It is fashionable to have promotions now. Most people have acquired stock long ago by accident while working for a company. During privatization, each employee received his share of the securities. Often, shares are inherited by will from relatives.
It is necessary
Stocks, calculator, sheet of paper
Instructions
Step 1
Shares give the right to vote at shareholders' meetings. The larger the block of shares, the more opportunities a shareholder has. For example, having 2% of shares, you can nominate your candidate for the position of manager, make your proposals at shareholders' meetings. With 25% of the shares, you can overturn the decision of the board of directors. The owner of 50% plus 1 share gives the opportunity to control all decisions of the board of directors.
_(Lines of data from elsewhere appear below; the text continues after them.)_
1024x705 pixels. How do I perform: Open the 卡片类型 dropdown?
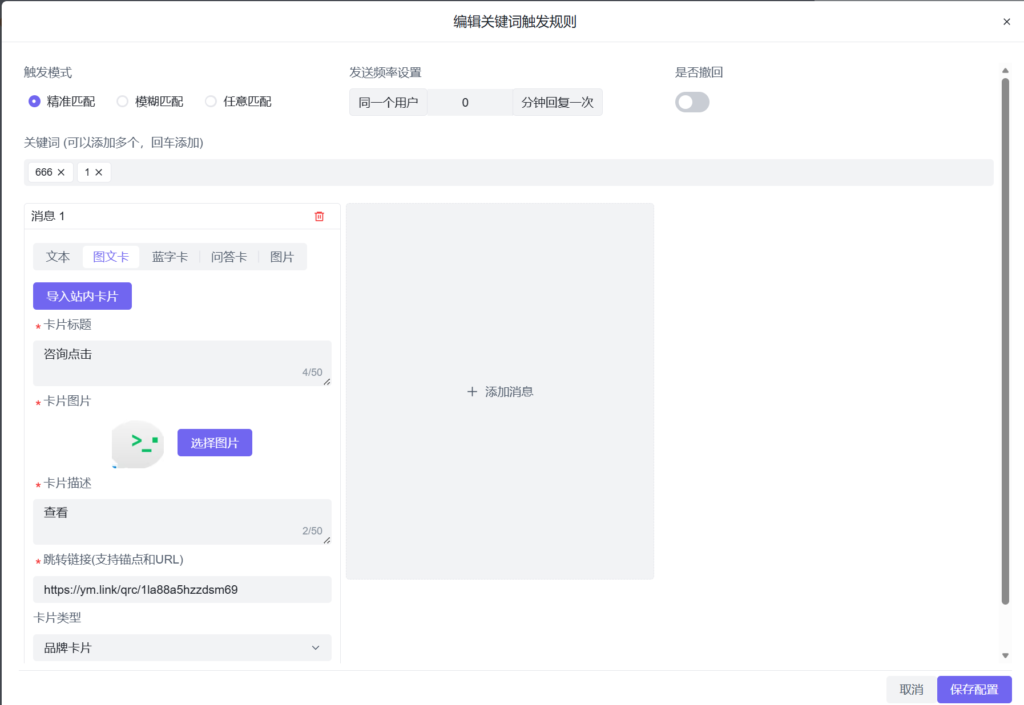coord(182,648)
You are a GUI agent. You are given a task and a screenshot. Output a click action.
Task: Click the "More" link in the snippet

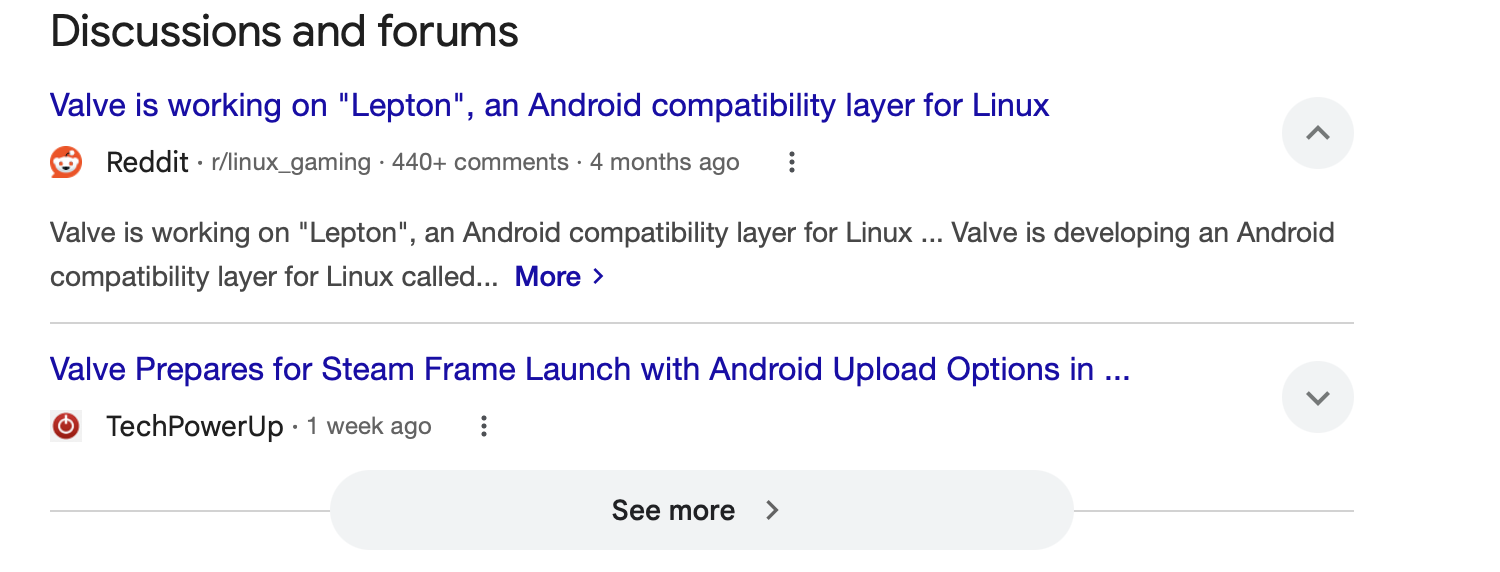click(548, 276)
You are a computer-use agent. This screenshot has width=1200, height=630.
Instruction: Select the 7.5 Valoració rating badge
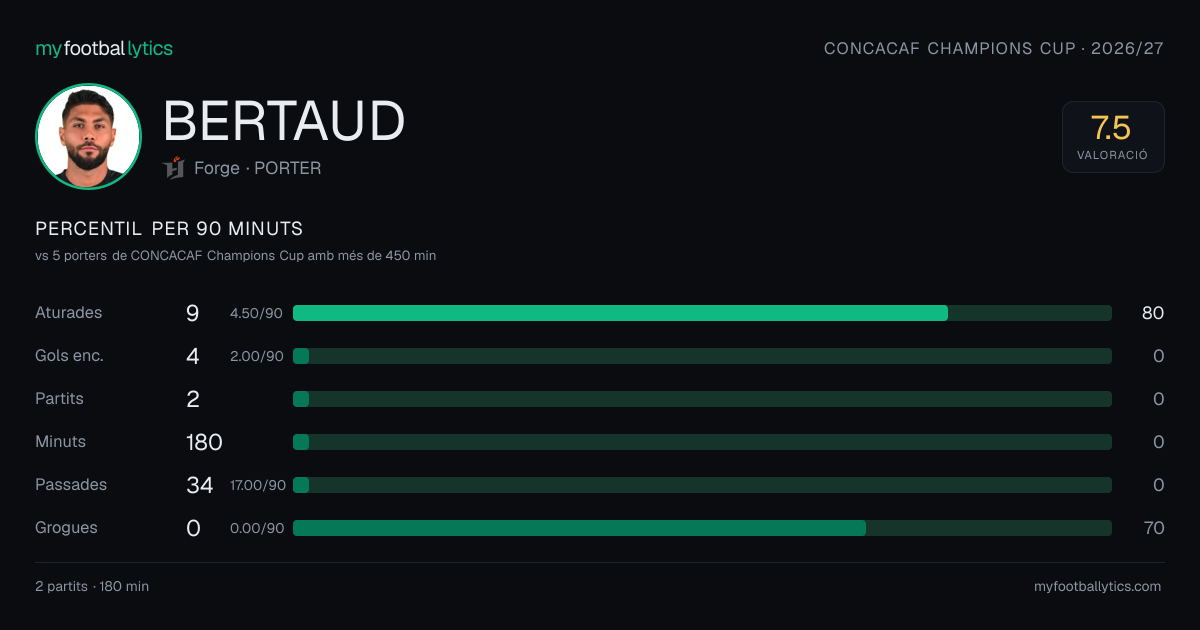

And the owner of 1% has the right to know the entire list of shareholders in order to buy up the company's shares.
Step 2
The stock price is of several types: the average rate, the rate at the beginning and end of exchange trading, the rate of buyers and sellers. Stock exchanges officially publish stock prices in their bulletins, indicating without fail: dividends paid for the last year per share, the highest and lowest rates in recent years, the ratio of dividends to the rate, rate change during the day, sales volume. To calculate the rate of securities issued by banks, joint-stock companies and companies, you will need the following data: the amount of dividends, market value and interest.
Step 3
Example: The share price is 100 rubles, the dividend is 50%, the percentage is 80. You need to divide the dividend by the percentage and multiply by the price. It will turn out 100 * (50:80) = Share rate. The formation of the share price primarily depends on the investor's interest in increasing his share of participation in the authorized capital of the company.
Step 4
Stock returns are made up of dividend income and income received as a result of exchange rate differences when buying or selling. You can calculate the profitability for a certain period of time. To do this, you need to know the initial and final cost. The return on a stock is almost never higher than 3% of the stock price.